(EXERCISE TEXT):
ORIGINAL ARTICLE
Remarks about systematic reviews of diagnostic tests
Considerações sobre revisões sistemáticas de testes diagnósticos
Álvaro Najib AtallahI; Andrea PuchnickII; Daniel WuIII; David Carlos ShigueokaIV; Gianni Mara Silva dos SantosV; Hernani Pinto de Lemos JúniorVI; José Eduardo MourãoVII; Wagner IaredVIII
IMD, PhD. Full Professor and Head, Discipline of Emergency Medicine and Evidence-Based Medicine, Escola Paulista de Medicina, Universidade Federal de São Paulo (EPM-Unifesp), and Director of the Brazilian Cochrane Center, São Paulo, Brazil. Scientific Director of Associação Paulista de Medicina (APM), São Paulo, Brazil
IIBSc. Professor and Coordinator of Educational and Research Support, Department of Diagnostic Imaging, Escola Paulista de Medicina, Universidade Federal de São Paulo (EPM-Unifesp), São Paulo, Brazil
IIIUndergraduate Student of Medicine, Escola Paulista de Medicina, Universidade Federal de São Paulo (EPM-Unifesp), São Paulo, Brazil
IVMD, PhD. Associate Professor, Department of Diagnostic Imaging, Escola Paulista de Medicina, Universidade Federal de São Paulo (EPM-Unifesp), São Paulo, Brazil
VMSc. Statistician, Universidade Federal de São Paulo (Unifesp), São Paulo, Brazil
VIMD, PhD. Research Assistant, Discipline of Emergency Medicine and Evidence-Based Medicine, Escola Paulista de Medicina, Universidade Federal de São Paulo (EPM-Unifesp), and Brazilian Cochrane Center, São Paulo, Brazil
VIIMD, PhD. Associate Professor of Radiology, Department of Medicine, Universidade Federal de São Carlos (UFSCAR), São Carlos, São Paulo, Brazil
VIIIMD, PhD. Research Assistant, Brazilian Cochrane Center, São Paulo, Brazil
Address for correspondence Address for correspondence: Wagner Iared Rua Pedro de Toledo, 598 - Vila Clementino CEP 04039-001 - São Paulo (SP) - Brasil E-mail: wagneriared@gmail.com
From the start of the second half of the 20th century, the evolution of medicine was seen to be accelerating, and the new millennium began with a fast pace. Doctors and other health professionals cannot survive unless they are up to date with the constant changes imposed by technology, especially in big cities.
Over the last few decades, the avalanche of new drugs and modern methods of treatment has encouraged doctors to look for faster ways to follow these changes, as well as ways to verify the true efficacy of these new interventions. All of these changes led to evidence-based medicine, which has subsequently become known as evidence-based healthcare, when other healthcare professionals are included in this.
Evidence consists of nothing more than the results of assessments through scientific studies with reproducible methodological quality (for all the data described in the work). This is possible in intervention studies on high-prevalence diseases because they present large numbers of participants. However, in cases of low-prevalence diseases, the results give rise to doubts. This has led to the use of systematic reviews, since these are able to fulfill the need to evaluate intervention studies. However, this is only possible when studies are designed to have similar objectives and interventions and their methodological quality can be assessed. In a systematic review, it is desirable and often feasible to obtain the sum of statistical data from several studies, which is called meta-analysis.

(MATERIAL PROVIDED):
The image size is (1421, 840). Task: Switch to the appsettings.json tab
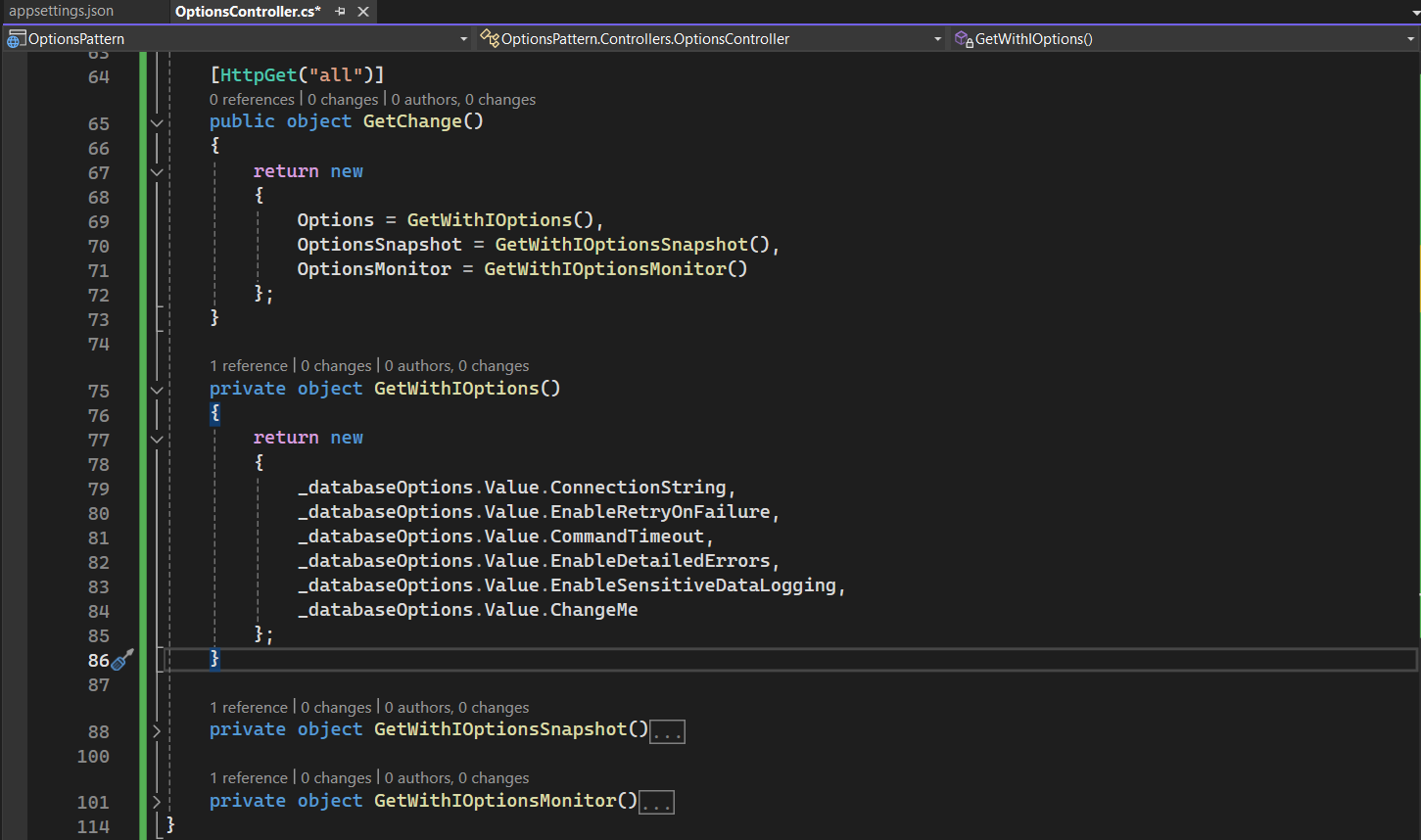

(PROBLEM 1): Copy everything from "Evidence consists of" down to "is called meta-analysis." in the article on systematic reviews of diagnostic tests.
(PROBLEM 2): List each distinct abbreviation that appears inside parentheses in the article on systematic reviews of diagnostic tests.
The listing has no connection to the article on systematic reviews of diagnostic tests.

(TASK RESPONSE 1):
Evidence consists of nothing more than the results of assessments through scientific studies with reproducible methodological quality (for all the data described in the work). This is possible in intervention studies on high-prevalence diseases because they present large numbers of participants. However, in cases of low-prevalence diseases, the results give rise to doubts. This has led to the use of systematic reviews, since these are able to fulfill the need to evaluate intervention studies. However, this is only possible when studies are designed to have similar objectives and interventions and their methodological quality can be assessed. In a systematic review, it is desirable and often feasible to obtain the sum of statistical data from several studies, which is called meta-analysis.

(TASK RESPONSE 2):
EPM-Unifesp
APM
Unifesp
UFSCAR
SP